Task to complete: In the entries below, how many lines hold the word "computer"? Answer with the number only.

[[ Available data, beginning ]]

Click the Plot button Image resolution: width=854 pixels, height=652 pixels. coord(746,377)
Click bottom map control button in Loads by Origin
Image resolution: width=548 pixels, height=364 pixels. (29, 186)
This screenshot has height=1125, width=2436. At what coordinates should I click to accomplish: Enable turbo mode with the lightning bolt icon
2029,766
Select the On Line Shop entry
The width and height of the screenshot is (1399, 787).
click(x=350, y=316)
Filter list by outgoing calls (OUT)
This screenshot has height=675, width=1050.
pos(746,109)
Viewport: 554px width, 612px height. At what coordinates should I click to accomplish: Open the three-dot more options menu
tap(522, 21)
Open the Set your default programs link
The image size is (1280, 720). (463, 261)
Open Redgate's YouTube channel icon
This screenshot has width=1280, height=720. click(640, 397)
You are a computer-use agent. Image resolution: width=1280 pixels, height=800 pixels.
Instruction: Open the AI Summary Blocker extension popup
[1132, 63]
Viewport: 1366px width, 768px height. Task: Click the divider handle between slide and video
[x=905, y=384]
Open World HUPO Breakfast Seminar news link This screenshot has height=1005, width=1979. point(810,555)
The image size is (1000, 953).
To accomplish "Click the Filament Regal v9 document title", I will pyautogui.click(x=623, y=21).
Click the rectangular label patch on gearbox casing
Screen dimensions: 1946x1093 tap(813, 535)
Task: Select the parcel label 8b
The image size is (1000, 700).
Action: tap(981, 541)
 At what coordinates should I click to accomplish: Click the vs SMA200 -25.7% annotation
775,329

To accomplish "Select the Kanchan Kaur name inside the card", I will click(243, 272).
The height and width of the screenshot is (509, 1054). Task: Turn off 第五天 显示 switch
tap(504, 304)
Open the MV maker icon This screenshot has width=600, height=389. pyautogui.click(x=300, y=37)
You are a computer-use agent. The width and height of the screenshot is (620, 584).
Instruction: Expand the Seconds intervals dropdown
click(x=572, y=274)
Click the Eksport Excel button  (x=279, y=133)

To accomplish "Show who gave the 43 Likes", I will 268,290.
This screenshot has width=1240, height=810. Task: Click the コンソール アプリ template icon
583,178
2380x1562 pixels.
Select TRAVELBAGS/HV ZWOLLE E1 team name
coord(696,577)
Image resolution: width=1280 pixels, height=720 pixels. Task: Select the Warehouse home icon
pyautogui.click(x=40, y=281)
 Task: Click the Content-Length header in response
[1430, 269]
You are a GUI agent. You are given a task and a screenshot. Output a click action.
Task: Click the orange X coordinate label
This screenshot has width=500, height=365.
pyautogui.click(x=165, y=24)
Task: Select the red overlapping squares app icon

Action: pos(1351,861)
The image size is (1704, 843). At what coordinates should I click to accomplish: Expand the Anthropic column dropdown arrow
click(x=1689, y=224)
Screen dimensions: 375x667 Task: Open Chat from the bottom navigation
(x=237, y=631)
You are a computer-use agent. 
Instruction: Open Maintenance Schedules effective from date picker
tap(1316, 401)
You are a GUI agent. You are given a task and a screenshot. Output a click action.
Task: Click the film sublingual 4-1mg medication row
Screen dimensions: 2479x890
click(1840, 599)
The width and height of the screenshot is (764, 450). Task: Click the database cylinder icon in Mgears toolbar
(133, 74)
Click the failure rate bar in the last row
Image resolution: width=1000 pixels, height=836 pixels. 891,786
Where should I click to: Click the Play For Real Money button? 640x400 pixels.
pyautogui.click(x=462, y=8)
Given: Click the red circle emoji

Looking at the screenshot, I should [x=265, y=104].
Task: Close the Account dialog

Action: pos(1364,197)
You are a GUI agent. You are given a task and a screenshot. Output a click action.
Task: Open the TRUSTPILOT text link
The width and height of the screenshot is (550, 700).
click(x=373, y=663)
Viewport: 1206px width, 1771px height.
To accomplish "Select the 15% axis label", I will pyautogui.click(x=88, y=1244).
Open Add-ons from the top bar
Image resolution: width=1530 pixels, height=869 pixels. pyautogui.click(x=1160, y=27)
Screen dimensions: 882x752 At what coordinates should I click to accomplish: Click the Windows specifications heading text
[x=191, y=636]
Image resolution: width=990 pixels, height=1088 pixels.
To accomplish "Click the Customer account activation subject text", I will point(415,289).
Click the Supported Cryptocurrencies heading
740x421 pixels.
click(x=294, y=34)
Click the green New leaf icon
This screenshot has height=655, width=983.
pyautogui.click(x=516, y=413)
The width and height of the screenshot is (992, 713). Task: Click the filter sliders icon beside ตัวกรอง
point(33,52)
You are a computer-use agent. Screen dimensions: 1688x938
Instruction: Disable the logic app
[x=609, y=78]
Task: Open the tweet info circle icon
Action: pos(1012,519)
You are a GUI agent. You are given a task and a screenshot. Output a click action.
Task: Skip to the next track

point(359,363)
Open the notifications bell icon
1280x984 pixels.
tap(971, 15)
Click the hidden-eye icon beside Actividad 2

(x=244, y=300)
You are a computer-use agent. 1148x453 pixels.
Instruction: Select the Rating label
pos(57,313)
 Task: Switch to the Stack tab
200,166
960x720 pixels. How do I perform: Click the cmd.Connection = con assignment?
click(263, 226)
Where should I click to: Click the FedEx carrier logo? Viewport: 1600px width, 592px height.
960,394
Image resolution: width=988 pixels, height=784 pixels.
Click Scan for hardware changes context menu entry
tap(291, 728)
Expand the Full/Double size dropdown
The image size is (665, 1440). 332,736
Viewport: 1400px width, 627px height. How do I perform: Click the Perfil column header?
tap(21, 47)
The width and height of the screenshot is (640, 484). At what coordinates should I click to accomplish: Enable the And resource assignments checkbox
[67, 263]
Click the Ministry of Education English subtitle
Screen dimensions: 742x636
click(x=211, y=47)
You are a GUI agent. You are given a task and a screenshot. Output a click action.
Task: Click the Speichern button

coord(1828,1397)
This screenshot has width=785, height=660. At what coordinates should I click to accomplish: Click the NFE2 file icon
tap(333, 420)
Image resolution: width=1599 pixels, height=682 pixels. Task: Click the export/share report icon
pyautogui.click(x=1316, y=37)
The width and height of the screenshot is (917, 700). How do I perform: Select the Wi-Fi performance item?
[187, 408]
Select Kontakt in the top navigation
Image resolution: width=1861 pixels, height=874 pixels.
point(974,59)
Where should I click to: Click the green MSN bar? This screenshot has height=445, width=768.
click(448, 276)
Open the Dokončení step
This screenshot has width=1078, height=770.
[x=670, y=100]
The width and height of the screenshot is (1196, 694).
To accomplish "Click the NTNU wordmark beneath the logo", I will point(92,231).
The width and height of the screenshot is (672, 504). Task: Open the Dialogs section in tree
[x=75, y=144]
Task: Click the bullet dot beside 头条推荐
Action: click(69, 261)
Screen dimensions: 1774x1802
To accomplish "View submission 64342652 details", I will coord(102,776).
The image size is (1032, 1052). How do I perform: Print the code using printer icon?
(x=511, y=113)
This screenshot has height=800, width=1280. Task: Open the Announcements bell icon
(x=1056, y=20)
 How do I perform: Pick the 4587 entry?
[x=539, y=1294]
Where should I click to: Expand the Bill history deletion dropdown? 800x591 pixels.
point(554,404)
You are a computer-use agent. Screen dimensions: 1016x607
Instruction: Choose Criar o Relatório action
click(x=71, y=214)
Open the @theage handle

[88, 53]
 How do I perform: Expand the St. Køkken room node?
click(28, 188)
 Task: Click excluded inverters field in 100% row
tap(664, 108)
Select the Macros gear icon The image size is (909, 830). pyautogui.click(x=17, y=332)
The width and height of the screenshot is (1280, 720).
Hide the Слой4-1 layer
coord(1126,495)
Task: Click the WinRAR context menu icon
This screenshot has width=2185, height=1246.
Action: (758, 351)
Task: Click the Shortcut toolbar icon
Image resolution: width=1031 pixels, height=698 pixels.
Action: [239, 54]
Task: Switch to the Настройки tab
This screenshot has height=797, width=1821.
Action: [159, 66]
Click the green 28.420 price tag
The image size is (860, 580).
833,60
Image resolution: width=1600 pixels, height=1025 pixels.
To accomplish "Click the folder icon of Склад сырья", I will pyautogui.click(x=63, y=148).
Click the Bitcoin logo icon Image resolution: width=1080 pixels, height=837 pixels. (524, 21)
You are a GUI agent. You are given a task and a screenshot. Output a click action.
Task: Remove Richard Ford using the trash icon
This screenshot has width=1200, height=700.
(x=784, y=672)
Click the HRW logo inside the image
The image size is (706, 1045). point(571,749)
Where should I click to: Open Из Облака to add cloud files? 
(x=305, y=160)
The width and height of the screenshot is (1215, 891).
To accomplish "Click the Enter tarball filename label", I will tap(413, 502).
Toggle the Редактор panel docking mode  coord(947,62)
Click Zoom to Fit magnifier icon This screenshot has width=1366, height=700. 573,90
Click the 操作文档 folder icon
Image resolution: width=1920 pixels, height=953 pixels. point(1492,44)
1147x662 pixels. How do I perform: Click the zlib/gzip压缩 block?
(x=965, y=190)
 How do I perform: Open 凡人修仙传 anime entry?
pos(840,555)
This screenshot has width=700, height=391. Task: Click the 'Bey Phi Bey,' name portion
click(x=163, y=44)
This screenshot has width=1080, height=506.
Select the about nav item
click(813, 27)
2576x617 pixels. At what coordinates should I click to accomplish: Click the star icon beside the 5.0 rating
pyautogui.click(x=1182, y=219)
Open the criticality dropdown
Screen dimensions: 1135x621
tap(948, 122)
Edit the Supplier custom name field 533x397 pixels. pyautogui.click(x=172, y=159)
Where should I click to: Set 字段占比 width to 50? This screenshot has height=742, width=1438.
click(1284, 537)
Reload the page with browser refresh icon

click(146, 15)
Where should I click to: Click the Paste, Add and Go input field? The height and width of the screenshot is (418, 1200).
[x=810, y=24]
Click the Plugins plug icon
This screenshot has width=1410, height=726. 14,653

[[ Available data, end ]]

Result of this exercise: 6